===== Text provided

Been back at school all week so haven't gotten much boat work done this week, but I had a few hours break today and had a rod in the truck like any good man should. Hit this nice channel (or blue I can't tell) on a beetle spinner with a rubber minnow on a 1/4 oz. jig head. 

In coming boat work, I am getting my gunwales finished up this weekend and carpet laid on the deck hopefully tomorrow.


----------



## Piomarine (Aug 23, 2015)

Had a productive weekend on the boat! Still haven't gotten the carpet down and I'm kicking myself for that cause with a small spitting of rain this week, I think my floor may have warped a little. I should be able to force it back down into place, but I will just have to see. In terms of actual productivity I have gotten the long sticks of the gunwales fully attached. I may yet give them some reinforcement from the inside, but for the time being they are quite solid. Touch up paint will be coming soon. Pictures below


----------



## Piomarine (Aug 24, 2015)

==========

--- Tasks and exercises ---
a – Translate the following sentence from the forum thread into Spanish: "Had a productive weekend on the boat!"
b – Reproduce the passage of the forum thread between "Been back at" and "deck hopefully tomorrow.", inclusive.

===== Stored records

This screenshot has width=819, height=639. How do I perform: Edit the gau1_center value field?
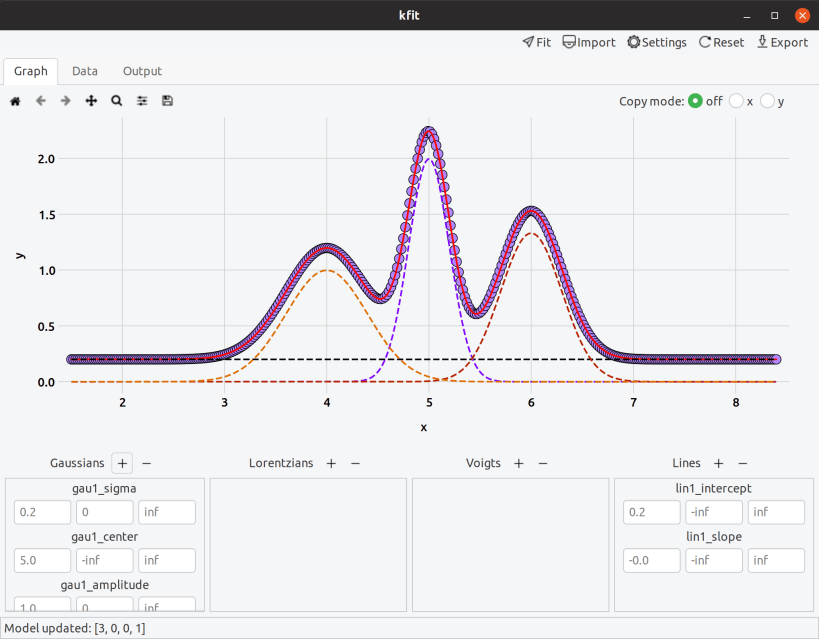[x=42, y=560]
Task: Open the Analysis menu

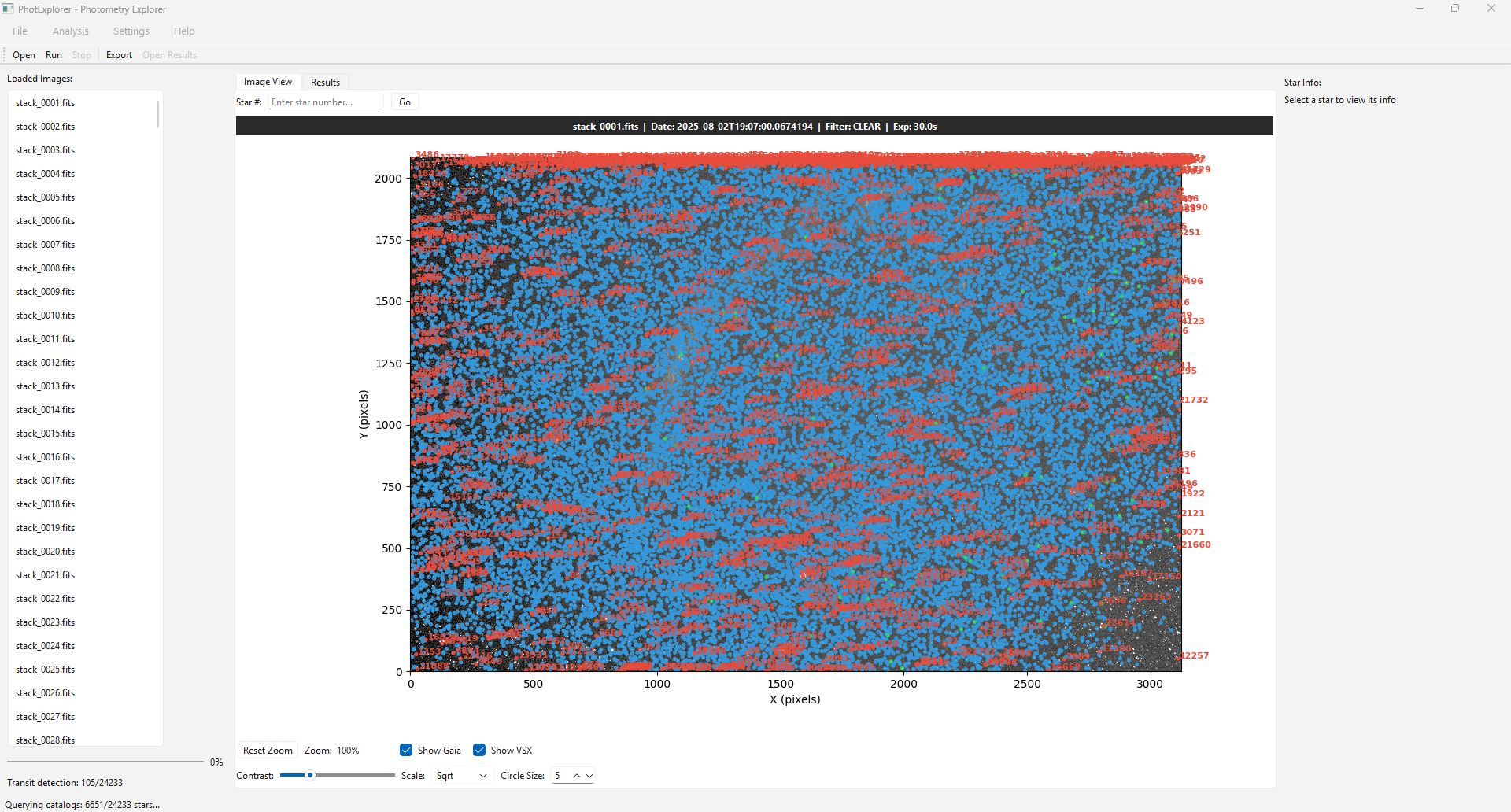Action: point(71,31)
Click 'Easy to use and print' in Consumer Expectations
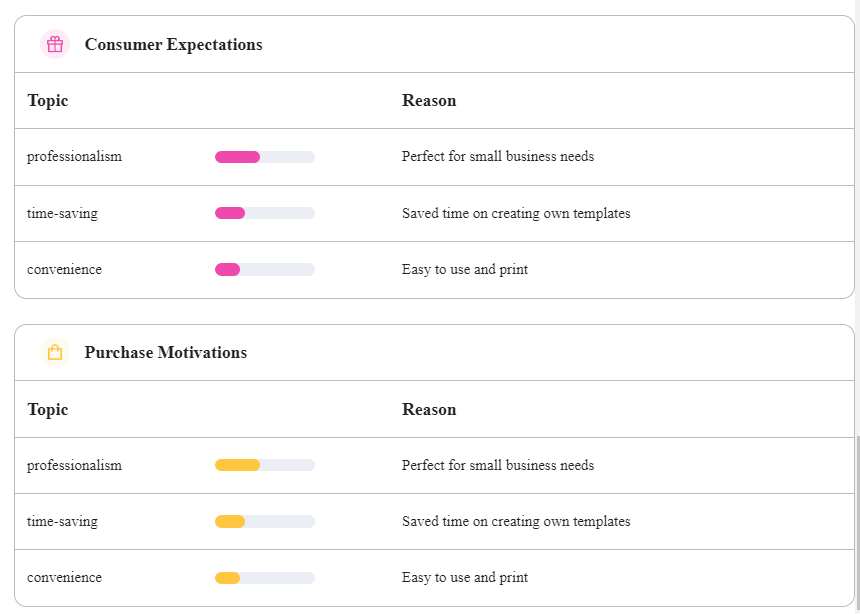Image resolution: width=860 pixels, height=614 pixels. [x=464, y=269]
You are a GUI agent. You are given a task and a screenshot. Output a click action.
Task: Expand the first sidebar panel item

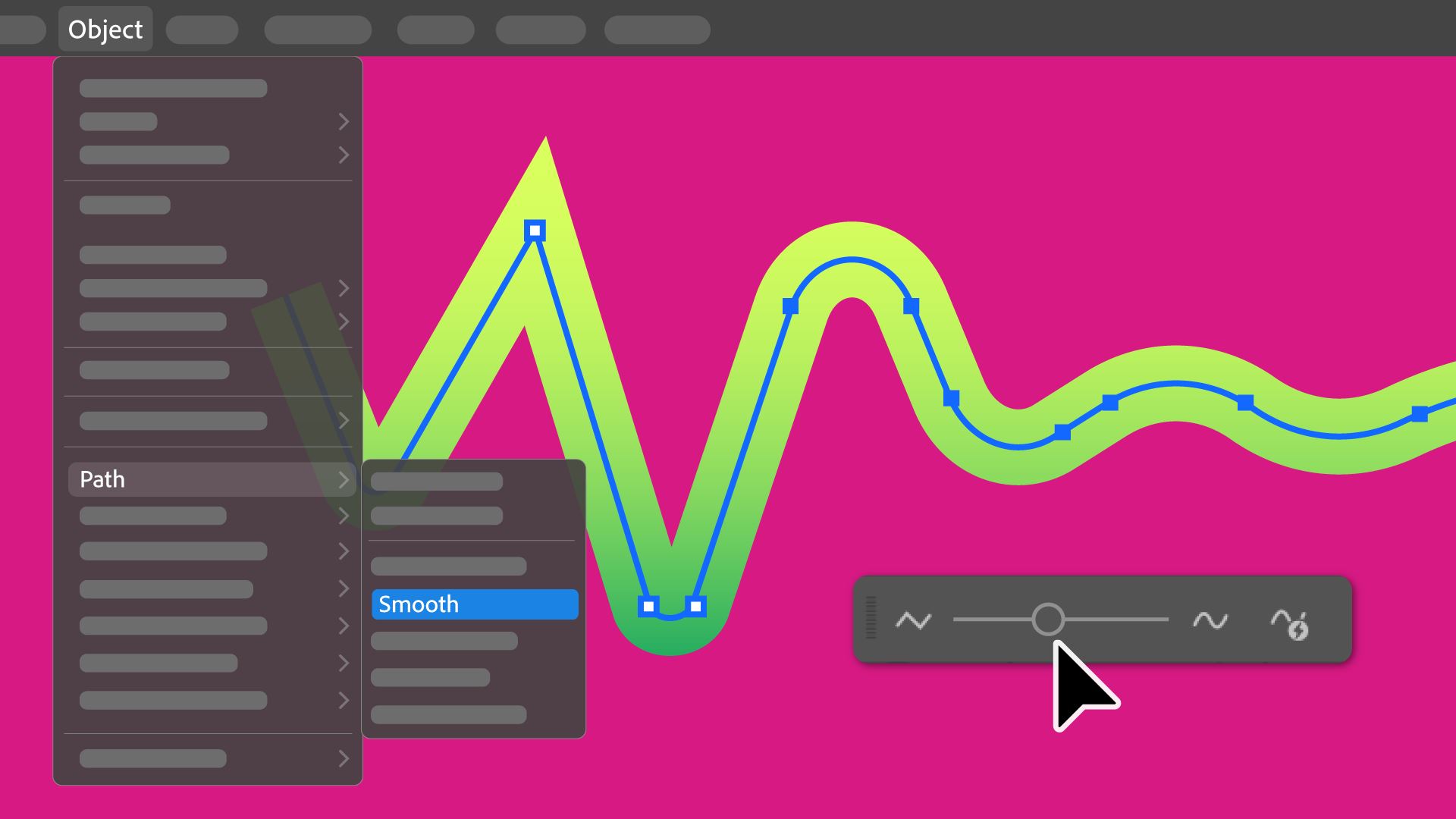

==========

--- Answer list ---
a – ¡Tuve un fin de semana productivo en el barco!

b –
Been back at school all week so haven't gotten much boat work done this week, but I had a few hours break today and had a rod in the truck like any good man should. Hit this nice channel (or blue I can't tell) on a beetle spinner with a rubber minnow on a 1/4 oz. jig head. 

In coming boat work, I am getting my gunwales finished up this weekend and carpet laid on the deck hopefully tomorrow.